Olivia Hallinan (born 20 January 1985) is a British actress best known for her role as Laura Timmins in the BBC TV series Lark Rise to Candleford and also as Kim in the Channel 4 drama Sugar Rush. She also starred as Ellie in Girls in Love.

Biography
Hallinan is from Twickenham, west London, and is the second youngest of four sisters. Olivia Hallinan began training at her mother's Saturday drama school All Expressions in Teddington when she was 11, and then went on to professional acting. After attending St Catherine's School in Twickenham, and Notting Hill & Ealing High School, in Ealing, Hallinan went on to study English and Drama at the University of Manchester. and became a teacher at Stanley Primary school in the Richmond Borough.
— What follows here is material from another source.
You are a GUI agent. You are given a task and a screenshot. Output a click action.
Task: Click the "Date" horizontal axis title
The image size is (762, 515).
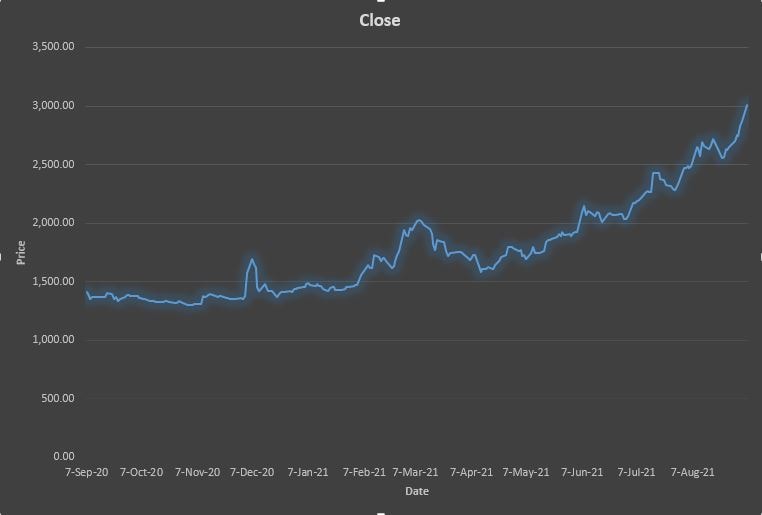click(x=417, y=491)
In 2020 Olivia Hallinan confirmed she was in a relationship with former polo player, now actor and presenter Charles Smith. They live in Windsor, Berkshire and have a child together (born May 2021).

Acting career
Hallinan has appeared in over 100 productions since the age of seven. Her first professional role was playing alongside Cilla Black in a 1991 production of Jack and the Beanstalk. Since then, she has appeared in theatre, radio, film and on television shows including The Bill, Holby City, My Family, Julia Jekyll and Harriet Hyde and Granada TV's, Girls in Love. At the end of her first year at the University of Manchester, Hallinan appeared in the first of two series of the cult TV drama Sugar Rush for Channel 4, based on the Julie Burchill novel. On 9 June 2007, Hallinan was a speaker at the Stonewall Gay Youth Conference, talking about playing a lesbian character in Sugar Rush.
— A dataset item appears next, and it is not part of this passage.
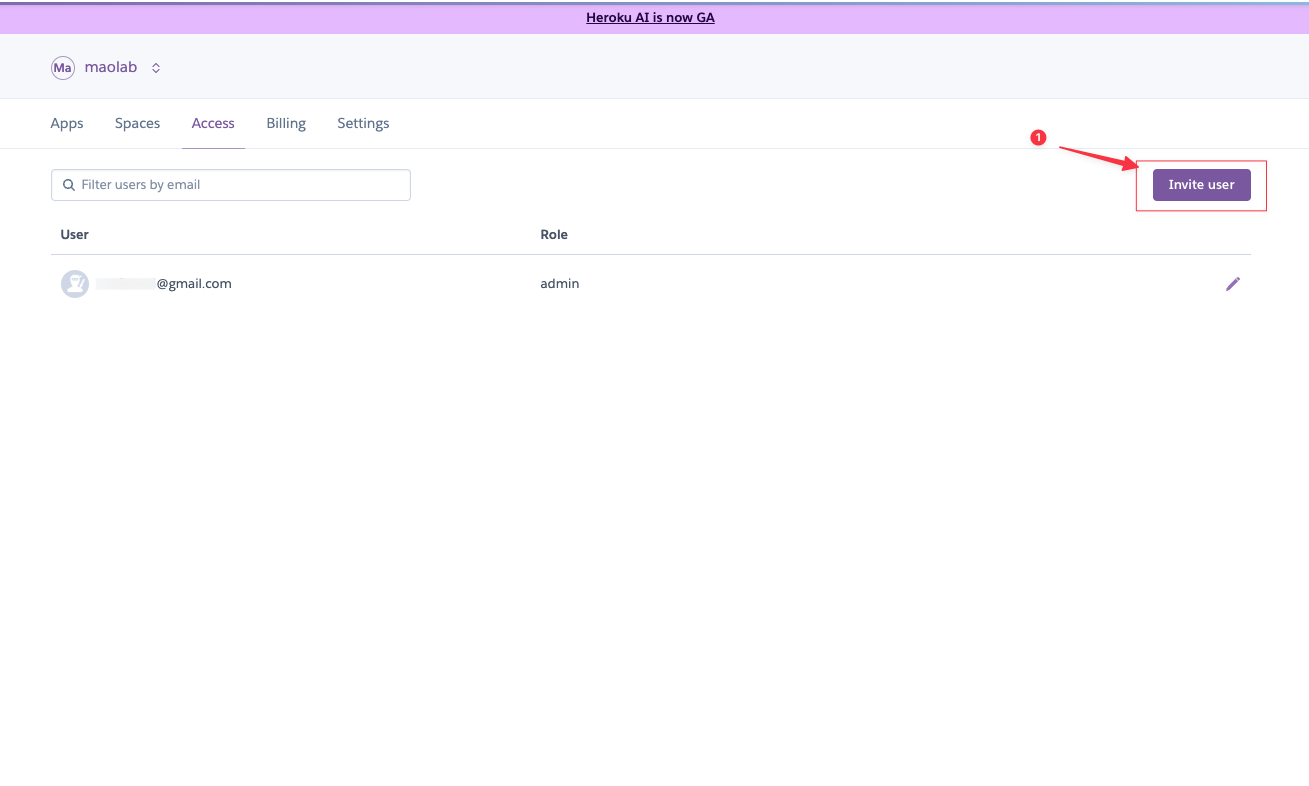
Task: Click the magnifier icon in the filter box
Action: (x=69, y=185)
While at Manchester, Hallinan was actively involved in student drama. In 2006, her final year of her degree, she starred in Nicola Schofield's new play, Wake Me Later. That same year she played Emma in the Torchwood episode Out of Time, appeared in an episode of Trial and Retribution, and played a character in Radio 4's dramatisation of Marguerite Duras's erotic novel The Lover, broadcast between 3 and 7 September 2007. She starred as Laura Timmins in the BBC production Lark Rise to Candleford which first aired on Sunday 13 January 2008, appearing in all four series. 

Hallinan was named one of the 2008 UK Stars of Tomorrow in Screen International, a prestigious industry publication that highlights the hottest up and coming actors and filmmakers. A-List actors Tom Hiddleston, Michelle Dockery, Dev Patel, Claire Foy, Carey Mulligan, Aaron Taylor-Johnson and Gugu Mbatha-Raw were among this coveted list alongside Hallinan this same year. 2011 saw her film debut as she starred in the British film noir Jack Falls as Natasha.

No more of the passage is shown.